» **TASK DIRECTIONS**: Your answer should consist only of the lines below from the one with "Screen dimensions: 1200x750" through the one with "Click the Add exception field label", copied exactly.

┌─ MATERIAL PROVIDED

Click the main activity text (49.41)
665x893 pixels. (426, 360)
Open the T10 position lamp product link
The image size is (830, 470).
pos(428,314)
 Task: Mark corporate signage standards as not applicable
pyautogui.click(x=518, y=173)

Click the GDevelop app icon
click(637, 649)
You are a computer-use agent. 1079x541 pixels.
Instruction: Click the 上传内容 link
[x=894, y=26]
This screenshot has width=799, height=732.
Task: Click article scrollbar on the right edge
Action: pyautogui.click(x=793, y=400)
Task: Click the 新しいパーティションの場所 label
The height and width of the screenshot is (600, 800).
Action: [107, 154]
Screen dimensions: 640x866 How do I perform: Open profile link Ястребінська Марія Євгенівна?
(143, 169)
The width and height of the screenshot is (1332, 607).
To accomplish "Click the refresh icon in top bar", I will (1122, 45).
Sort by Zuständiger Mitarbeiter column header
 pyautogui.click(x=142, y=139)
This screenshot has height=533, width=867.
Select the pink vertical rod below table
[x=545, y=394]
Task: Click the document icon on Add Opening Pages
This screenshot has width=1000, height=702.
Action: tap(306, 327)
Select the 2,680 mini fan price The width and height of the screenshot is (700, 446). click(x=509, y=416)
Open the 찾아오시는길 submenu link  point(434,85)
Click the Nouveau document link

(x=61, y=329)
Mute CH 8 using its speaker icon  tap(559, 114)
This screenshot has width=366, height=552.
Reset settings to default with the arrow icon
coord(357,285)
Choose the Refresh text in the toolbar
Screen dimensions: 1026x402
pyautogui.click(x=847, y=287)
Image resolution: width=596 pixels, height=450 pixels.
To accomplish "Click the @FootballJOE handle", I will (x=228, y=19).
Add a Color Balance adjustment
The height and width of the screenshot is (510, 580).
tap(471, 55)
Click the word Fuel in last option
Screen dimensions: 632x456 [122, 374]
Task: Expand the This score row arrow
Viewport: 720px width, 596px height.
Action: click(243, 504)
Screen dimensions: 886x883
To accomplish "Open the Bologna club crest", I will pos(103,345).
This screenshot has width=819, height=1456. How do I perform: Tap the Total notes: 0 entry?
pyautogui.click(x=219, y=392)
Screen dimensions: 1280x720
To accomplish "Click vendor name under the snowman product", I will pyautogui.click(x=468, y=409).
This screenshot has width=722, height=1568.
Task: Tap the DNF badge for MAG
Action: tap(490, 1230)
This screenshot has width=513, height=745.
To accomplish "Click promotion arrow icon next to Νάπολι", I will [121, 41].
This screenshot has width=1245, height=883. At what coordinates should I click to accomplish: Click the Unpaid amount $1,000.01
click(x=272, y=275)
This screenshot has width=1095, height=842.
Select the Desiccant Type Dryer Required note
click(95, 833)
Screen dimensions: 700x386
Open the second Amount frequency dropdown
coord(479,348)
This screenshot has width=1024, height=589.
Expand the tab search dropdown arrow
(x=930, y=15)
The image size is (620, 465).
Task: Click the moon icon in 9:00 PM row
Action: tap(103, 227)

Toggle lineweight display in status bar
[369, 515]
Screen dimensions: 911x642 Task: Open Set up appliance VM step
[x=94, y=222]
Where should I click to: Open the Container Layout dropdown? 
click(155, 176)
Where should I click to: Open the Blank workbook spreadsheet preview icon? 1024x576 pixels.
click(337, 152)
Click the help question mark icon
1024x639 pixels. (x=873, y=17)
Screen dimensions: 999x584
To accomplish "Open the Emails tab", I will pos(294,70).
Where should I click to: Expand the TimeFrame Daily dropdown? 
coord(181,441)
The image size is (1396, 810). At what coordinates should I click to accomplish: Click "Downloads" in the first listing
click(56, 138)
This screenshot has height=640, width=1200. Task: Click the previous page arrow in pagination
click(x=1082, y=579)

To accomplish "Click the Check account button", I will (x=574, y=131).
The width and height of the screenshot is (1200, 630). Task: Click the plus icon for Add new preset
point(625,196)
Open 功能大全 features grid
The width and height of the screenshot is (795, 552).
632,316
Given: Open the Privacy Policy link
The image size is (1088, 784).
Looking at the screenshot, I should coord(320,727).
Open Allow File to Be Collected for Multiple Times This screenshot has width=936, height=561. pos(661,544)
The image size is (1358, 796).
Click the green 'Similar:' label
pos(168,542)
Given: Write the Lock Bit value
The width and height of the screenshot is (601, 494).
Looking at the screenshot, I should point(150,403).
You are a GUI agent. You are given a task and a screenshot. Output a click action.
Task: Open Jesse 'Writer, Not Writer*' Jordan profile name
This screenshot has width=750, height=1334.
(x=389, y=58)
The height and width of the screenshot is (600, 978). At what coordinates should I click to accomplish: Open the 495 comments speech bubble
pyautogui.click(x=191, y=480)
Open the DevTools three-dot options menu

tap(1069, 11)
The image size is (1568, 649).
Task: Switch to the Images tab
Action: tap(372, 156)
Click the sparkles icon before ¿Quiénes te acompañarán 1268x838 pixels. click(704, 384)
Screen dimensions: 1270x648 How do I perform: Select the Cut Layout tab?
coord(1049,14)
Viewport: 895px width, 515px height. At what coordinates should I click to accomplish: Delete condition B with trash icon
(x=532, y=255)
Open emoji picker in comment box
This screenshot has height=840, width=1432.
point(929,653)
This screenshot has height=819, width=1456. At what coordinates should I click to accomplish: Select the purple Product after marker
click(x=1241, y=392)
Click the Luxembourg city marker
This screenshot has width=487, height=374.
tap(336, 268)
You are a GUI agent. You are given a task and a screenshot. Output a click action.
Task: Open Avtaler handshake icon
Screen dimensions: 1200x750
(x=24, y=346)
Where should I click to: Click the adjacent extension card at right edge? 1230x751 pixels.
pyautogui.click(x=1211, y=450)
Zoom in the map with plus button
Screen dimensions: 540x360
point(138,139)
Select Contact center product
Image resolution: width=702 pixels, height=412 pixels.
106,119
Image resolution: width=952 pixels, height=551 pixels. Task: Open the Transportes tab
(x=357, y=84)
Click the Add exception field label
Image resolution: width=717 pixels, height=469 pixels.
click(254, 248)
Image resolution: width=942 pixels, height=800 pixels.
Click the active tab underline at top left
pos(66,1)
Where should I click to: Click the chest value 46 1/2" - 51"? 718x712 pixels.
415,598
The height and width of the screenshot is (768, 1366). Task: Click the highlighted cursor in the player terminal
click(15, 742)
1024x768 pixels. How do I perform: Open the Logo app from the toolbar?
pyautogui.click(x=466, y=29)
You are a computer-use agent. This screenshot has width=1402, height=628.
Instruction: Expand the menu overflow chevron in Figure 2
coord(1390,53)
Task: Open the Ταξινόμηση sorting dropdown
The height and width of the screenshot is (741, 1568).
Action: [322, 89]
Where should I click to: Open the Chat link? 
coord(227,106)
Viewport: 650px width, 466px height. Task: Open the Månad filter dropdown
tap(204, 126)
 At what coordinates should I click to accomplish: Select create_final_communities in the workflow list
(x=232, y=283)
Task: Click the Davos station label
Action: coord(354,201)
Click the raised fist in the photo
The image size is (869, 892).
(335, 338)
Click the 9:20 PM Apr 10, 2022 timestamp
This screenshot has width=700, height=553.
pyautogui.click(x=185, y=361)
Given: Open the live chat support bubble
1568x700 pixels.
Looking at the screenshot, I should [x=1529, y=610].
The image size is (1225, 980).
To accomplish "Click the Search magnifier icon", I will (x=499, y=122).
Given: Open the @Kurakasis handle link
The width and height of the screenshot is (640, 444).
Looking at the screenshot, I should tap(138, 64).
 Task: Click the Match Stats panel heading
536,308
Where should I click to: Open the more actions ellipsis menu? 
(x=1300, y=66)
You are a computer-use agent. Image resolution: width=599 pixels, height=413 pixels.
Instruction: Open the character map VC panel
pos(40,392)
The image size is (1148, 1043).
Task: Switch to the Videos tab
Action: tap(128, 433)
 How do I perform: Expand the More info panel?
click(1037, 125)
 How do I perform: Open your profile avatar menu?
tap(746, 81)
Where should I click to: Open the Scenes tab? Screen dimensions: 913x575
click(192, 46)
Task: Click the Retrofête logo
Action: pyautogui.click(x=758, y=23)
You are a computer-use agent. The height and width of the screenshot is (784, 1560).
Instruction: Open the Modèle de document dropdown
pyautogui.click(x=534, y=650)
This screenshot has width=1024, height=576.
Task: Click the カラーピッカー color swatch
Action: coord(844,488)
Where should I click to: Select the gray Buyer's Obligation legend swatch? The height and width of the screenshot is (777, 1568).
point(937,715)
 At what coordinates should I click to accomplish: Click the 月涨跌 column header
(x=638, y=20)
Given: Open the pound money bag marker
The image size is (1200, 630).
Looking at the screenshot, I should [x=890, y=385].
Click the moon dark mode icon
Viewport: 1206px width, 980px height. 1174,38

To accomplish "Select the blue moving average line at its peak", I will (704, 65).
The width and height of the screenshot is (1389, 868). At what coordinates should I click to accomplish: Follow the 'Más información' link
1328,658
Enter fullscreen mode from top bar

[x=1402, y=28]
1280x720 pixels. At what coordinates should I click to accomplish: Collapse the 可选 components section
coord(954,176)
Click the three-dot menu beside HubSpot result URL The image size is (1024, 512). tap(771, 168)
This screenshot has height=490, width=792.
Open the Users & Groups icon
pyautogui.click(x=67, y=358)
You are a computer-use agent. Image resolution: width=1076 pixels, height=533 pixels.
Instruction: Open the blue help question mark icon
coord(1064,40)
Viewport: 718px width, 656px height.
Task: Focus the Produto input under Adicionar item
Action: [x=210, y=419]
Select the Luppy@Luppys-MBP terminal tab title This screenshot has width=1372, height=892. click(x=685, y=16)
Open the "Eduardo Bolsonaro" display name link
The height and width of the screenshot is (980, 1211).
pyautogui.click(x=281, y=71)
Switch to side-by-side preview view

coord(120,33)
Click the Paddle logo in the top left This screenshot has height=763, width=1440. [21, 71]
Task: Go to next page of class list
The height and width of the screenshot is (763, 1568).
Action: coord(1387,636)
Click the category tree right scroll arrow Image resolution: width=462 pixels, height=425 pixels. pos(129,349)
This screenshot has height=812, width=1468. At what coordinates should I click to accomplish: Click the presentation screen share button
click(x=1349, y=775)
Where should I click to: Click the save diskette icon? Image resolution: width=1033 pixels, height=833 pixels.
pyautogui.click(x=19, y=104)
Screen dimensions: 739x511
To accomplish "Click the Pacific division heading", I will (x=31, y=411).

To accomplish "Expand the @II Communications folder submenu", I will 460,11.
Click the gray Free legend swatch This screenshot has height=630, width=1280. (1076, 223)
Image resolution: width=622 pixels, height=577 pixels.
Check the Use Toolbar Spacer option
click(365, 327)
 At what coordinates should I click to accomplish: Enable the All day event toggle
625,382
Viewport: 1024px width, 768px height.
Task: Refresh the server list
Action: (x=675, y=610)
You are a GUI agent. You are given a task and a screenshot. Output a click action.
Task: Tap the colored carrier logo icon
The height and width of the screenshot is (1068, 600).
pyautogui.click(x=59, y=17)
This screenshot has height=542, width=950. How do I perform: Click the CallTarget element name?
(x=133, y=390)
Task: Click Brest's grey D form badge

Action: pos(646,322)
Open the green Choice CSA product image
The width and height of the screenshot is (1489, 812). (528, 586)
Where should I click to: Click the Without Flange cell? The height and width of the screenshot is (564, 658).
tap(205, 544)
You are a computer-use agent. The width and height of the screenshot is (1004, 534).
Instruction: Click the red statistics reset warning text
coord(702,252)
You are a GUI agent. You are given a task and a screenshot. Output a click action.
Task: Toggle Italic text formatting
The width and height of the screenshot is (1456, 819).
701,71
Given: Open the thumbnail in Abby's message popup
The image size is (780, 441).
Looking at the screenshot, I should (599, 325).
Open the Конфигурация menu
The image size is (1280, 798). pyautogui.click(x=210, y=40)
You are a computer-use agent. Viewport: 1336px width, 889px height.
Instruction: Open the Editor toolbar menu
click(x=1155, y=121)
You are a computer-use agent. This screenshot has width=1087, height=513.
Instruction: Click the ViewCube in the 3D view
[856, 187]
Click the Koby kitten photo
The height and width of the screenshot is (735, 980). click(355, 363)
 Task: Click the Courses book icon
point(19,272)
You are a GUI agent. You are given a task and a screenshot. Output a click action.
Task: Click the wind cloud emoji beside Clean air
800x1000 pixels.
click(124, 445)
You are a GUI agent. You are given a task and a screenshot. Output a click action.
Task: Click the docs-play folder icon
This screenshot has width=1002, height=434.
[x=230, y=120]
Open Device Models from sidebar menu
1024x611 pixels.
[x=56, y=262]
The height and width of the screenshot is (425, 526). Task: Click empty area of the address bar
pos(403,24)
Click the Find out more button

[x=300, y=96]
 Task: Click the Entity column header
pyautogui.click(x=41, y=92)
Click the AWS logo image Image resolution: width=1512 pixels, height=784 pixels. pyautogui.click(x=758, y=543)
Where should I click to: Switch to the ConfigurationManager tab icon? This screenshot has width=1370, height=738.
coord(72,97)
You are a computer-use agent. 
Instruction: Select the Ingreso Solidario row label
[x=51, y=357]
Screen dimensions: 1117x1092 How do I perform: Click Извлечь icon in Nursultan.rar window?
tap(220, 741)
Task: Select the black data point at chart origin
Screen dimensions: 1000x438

└─

» **RESULT OF THIS EXERCISE**:
Screen dimensions: 1200x750
(x=24, y=346)
Where should I click to: Click the adjacent extension card at right edge? 1230x751 pixels.
pyautogui.click(x=1211, y=450)
Zoom in the map with plus button
Screen dimensions: 540x360
point(138,139)
Select Contact center product
Image resolution: width=702 pixels, height=412 pixels.
106,119
Image resolution: width=952 pixels, height=551 pixels. Task: Open the Transportes tab
(x=357, y=84)
Click the Add exception field label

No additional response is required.